On Reading and Life
Of late I spend an hour or two in the dark mornings reading a chapter of Joyce’s Ulysses. Perhaps by Spring I will have finished the novel, again. Today was the Lestrygonians: a population of giant cannibals who kill and devour the sailors of eleven of Ulysses’ twelve fleet of ships as they sail home to Ithaca after the ten-year Trojan War. It is lunchtime and the chapter is filled with food. Bloom is hungry and stops first into The Burton but the sight, sounds and smells of the place sickens him. “Perched on high stools by the bar, hats shoved back, at the tables calling for more bread no charge, swilling, wolfing gobfuls of sloppy foot, their eyes bulging, wiping wetted moustaches. A pallid suetfaced young man polished his tumbler knife fork and spoon with his napkin. New set of microbes. A man with an infant’s saucestained napkin tucked round him shovelled gurgling soup down his gullet. A man spitting back on his plate: masticated gristle . . . Chump chop . . . Smells of men. Spaton sawdust, sweetish warmish cigarettemoke, reek of plug, spilt beer, piss, the stale of ferment . . . His gorge rose. Couldn’t eat a morsel here . . .” I think Joyce gets Bloom right here: though he liked to eat the inner organs of beasts and fowls, this scene seems too much for him. “Out,” he says. “I hate dirty eaters,” and he heads to Davy Byrne’s for a vegetarian meal. “After all,” he thinks, “there’s a lot in that vegetarian fine flavour of things from the earth . . .” He orders a cheese sandwich—gorgonzola—garnished with mustard, and to accompany it, a glass of burgundy. Bloom cuts his sandwich into neat, regular, and ordered slices. I am a vegetarian and I often dine on cheese sandwiches, be they cold or grilled. I garnish with mustard, usually Dijon. I like to dine in clean, well-lighted places
Despite the fact that to read Ulysses I must sit up at my desk awake and alert, a full mug of dark coffee on a coaster beside me and a strong light on the pages of the text, there is something calming when I engage with Joyce’s novel in the early solitary mornings of this pandemic-infected winter. The world is quiet even though the novel is not so; I decide to leave the shades in my home drawn and there exists seemingly no world outside those in which the events of the novel take place or the endeavors of my reading experience. These undertakings are in the moments enough for me. Reading Ulysses demands attention, patience and a willingness to be at times baffled. Bafflement seems an appropriate state in these times. The quiet of the stilldark morning comforts me in these conditions. Ulysses is a difficult book: there are some pages that I study for upwards of ten minutes, and at the end I am still baffled as I turn the page. But I am despite some difficult perplexities happily lost in the world of Dublin, as Leopold Bloom and Stephen Dedalus make their way through the city, the former unconsciously looking for a son and the latter consciously searching for a father. I am, alas, both son and father.

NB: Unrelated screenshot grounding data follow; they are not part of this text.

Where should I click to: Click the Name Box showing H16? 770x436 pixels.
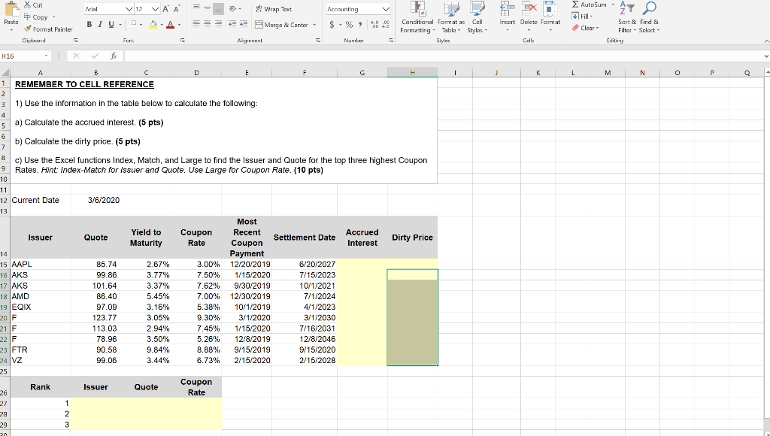coord(23,56)
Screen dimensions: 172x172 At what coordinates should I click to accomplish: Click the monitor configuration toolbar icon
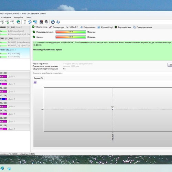click(41, 22)
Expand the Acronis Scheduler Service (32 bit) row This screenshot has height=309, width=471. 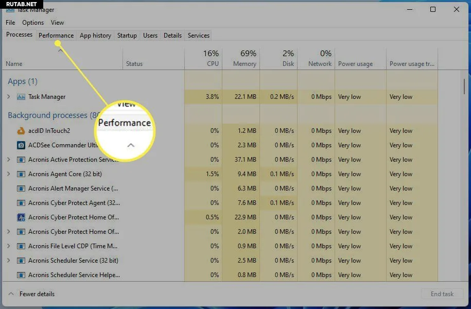[x=8, y=261]
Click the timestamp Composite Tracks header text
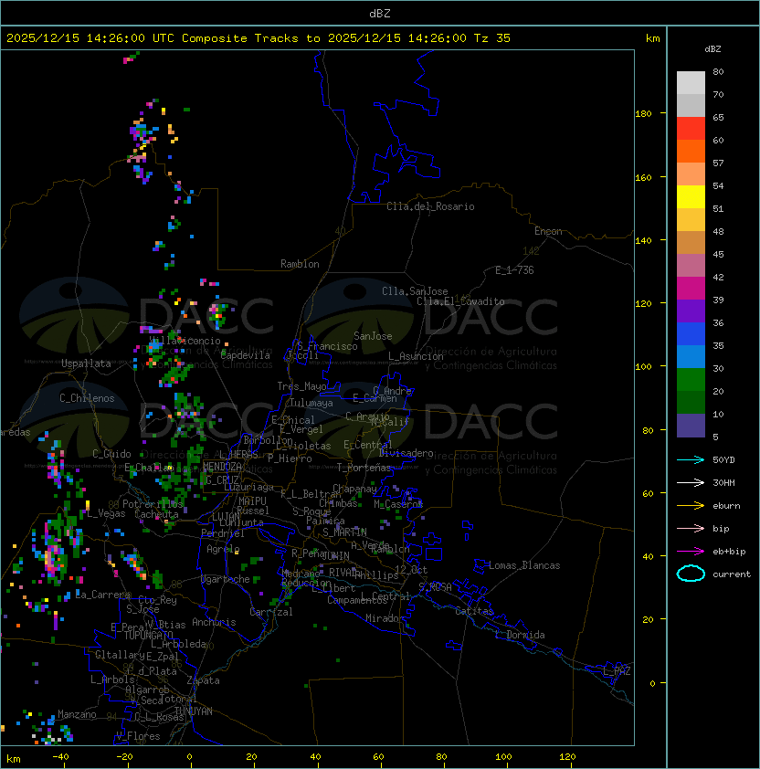This screenshot has height=769, width=760. 259,38
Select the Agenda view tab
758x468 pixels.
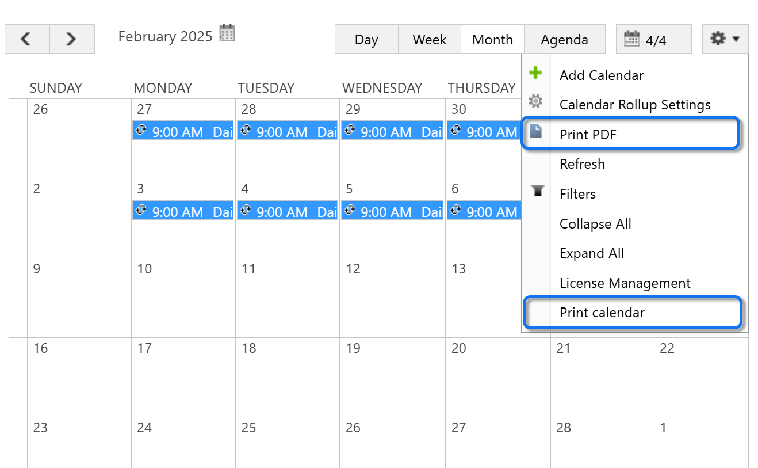564,39
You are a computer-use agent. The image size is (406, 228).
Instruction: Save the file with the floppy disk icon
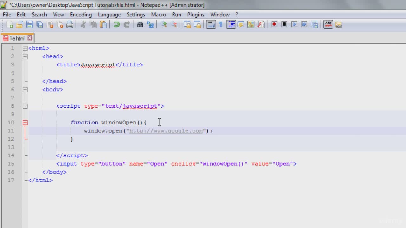click(x=29, y=24)
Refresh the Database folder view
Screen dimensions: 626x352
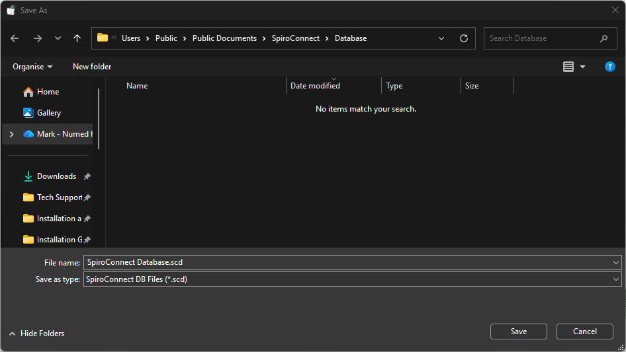point(463,38)
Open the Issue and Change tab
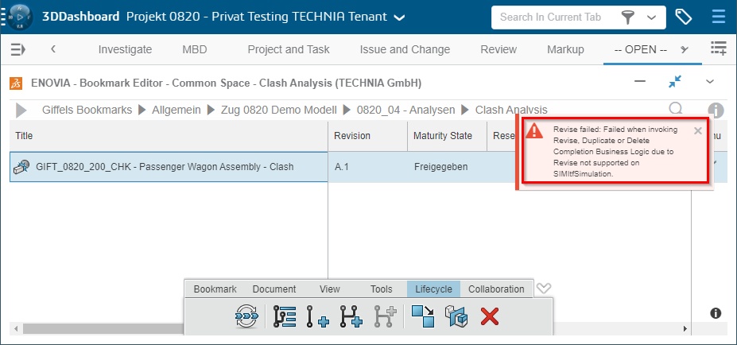 405,49
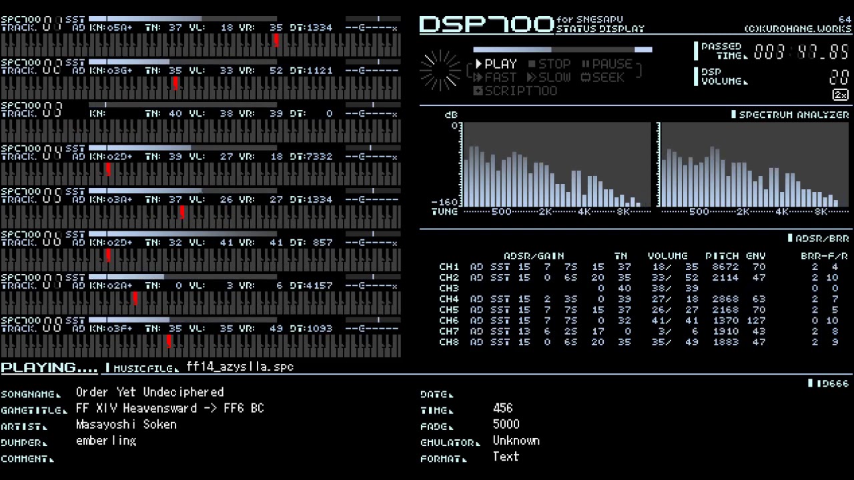The image size is (854, 480).
Task: Click the red key marker on track 01
Action: click(276, 41)
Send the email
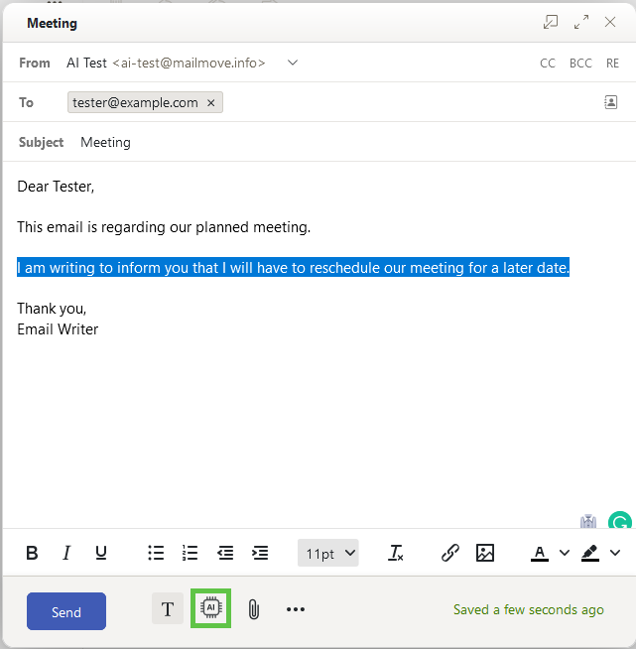This screenshot has height=649, width=636. pyautogui.click(x=66, y=611)
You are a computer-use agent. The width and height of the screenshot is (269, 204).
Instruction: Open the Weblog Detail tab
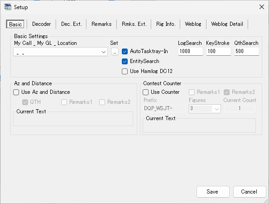[x=227, y=24]
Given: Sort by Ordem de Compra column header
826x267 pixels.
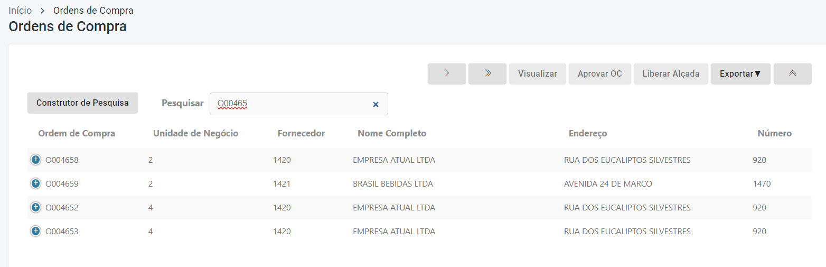Looking at the screenshot, I should click(x=77, y=133).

But perhaps, I consider, all reading requires such rigor. Sterne’s Tristram Shandy says, “My way is ever to point out to the curious, different tracts of investigation, to come at the first springs of the events I tell;—with the officious humility of a heart devoted to the assistance merely of the inquisitive;—to them I write,—and by them I shall be read,—if any such reading as this could be supposed to hold out so long, to the very end of the world.” Thoreau announces that this only is reading: that which makes one stand on tip-toes. Reading Ulysses causes me great muscle soreness. But the pain is a welcome outcome, as when after a long run my calf muscles became rubberyweak, Then I know I’ve worked hard and the pain is evidence of my growth. The educational challenge (For almost half a century I have been a teacher) has long seemed to me to be about how to invite students into the rigorous effort entailed in reading and even to enjoy the often difficult, sometimes bewildering and maddening experience of it. And it strikes me now that reading is not unlike living: one moves in life and reading into diverse communities populated by a varied assortment of mostly unexpected strangers who behave in ways and manners that require explanations and understanding, even sometimes sympathy or even antipathy; to deal with stories offered by sometimes very unreliable narrators. How to be comfortable entering these strange and even estranging communities of characters and the events that they provoke is for me the challenge and pleasures of reading. Of course, all communities are not for me, and there are some books I put aside, but without challenge in the reading there is little to keep me engaged. The search for communities in reading and in life never wearies me and even sometimes offers me great delight and reward.